## Instrucción
Copia estas filas sin cambiar nada.

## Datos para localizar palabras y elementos
----------

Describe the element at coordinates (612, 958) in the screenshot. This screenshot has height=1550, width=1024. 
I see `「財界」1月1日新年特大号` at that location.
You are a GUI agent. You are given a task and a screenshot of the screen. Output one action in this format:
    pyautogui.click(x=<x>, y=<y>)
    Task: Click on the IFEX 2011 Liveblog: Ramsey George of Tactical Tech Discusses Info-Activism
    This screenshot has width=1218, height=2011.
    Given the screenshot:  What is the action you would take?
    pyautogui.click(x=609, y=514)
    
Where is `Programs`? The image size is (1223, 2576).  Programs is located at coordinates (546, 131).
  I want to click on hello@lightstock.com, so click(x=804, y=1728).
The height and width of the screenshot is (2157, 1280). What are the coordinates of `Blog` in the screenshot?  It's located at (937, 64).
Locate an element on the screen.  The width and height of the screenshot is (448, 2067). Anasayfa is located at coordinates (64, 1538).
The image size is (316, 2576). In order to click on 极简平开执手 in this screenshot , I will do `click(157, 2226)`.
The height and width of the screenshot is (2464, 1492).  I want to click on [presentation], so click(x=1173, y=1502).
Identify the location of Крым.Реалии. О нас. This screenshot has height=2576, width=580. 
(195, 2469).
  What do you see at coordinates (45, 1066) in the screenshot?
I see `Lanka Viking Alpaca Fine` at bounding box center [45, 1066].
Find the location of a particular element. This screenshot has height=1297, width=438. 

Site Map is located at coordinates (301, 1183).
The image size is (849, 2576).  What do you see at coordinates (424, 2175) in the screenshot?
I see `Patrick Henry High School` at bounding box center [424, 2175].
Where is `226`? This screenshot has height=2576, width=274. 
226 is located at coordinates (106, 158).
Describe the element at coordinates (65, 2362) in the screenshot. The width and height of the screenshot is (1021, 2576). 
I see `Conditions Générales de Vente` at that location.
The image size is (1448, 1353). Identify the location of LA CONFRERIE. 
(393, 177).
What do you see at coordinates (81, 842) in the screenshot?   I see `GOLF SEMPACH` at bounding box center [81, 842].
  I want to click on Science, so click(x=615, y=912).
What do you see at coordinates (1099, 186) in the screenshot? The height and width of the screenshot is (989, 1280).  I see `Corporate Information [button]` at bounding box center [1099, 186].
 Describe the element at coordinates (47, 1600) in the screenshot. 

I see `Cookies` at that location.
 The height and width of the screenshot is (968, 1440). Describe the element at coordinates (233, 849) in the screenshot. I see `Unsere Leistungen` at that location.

----------

## Respuesta
Describe the element at coordinates (612, 958) in the screenshot. This screenshot has height=1550, width=1024. 
I see `「財界」1月1日新年特大号` at that location.
You are a GUI agent. You are given a task and a screenshot of the screen. Output one action in this format:
    pyautogui.click(x=<x>, y=<y>)
    Task: Click on the IFEX 2011 Liveblog: Ramsey George of Tactical Tech Discusses Info-Activism
    This screenshot has width=1218, height=2011.
    Given the screenshot:  What is the action you would take?
    pyautogui.click(x=609, y=514)
    
Where is `Programs`? The image size is (1223, 2576).  Programs is located at coordinates (546, 131).
  I want to click on hello@lightstock.com, so click(x=804, y=1728).
The height and width of the screenshot is (2157, 1280). What are the coordinates of `Blog` in the screenshot?  It's located at (937, 64).
Locate an element on the screen.  The width and height of the screenshot is (448, 2067). Anasayfa is located at coordinates (64, 1538).
The image size is (316, 2576). In order to click on 极简平开执手 in this screenshot , I will do `click(157, 2226)`.
The height and width of the screenshot is (2464, 1492).  I want to click on [presentation], so click(x=1173, y=1502).
Identify the location of Крым.Реалии. О нас. This screenshot has height=2576, width=580. 
(195, 2469).
  What do you see at coordinates (45, 1066) in the screenshot?
I see `Lanka Viking Alpaca Fine` at bounding box center [45, 1066].
Find the location of a particular element. This screenshot has height=1297, width=438. 

Site Map is located at coordinates (301, 1183).
The image size is (849, 2576).  What do you see at coordinates (424, 2175) in the screenshot?
I see `Patrick Henry High School` at bounding box center [424, 2175].
Where is `226`? This screenshot has height=2576, width=274. 
226 is located at coordinates (106, 158).
Describe the element at coordinates (65, 2362) in the screenshot. The width and height of the screenshot is (1021, 2576). 
I see `Conditions Générales de Vente` at that location.
The image size is (1448, 1353). Identify the location of LA CONFRERIE. 
(393, 177).
What do you see at coordinates (81, 842) in the screenshot?   I see `GOLF SEMPACH` at bounding box center [81, 842].
  I want to click on Science, so click(x=615, y=912).
What do you see at coordinates (1099, 186) in the screenshot? The height and width of the screenshot is (989, 1280).  I see `Corporate Information [button]` at bounding box center [1099, 186].
 Describe the element at coordinates (47, 1600) in the screenshot. 

I see `Cookies` at that location.
 The height and width of the screenshot is (968, 1440). Describe the element at coordinates (233, 849) in the screenshot. I see `Unsere Leistungen` at that location.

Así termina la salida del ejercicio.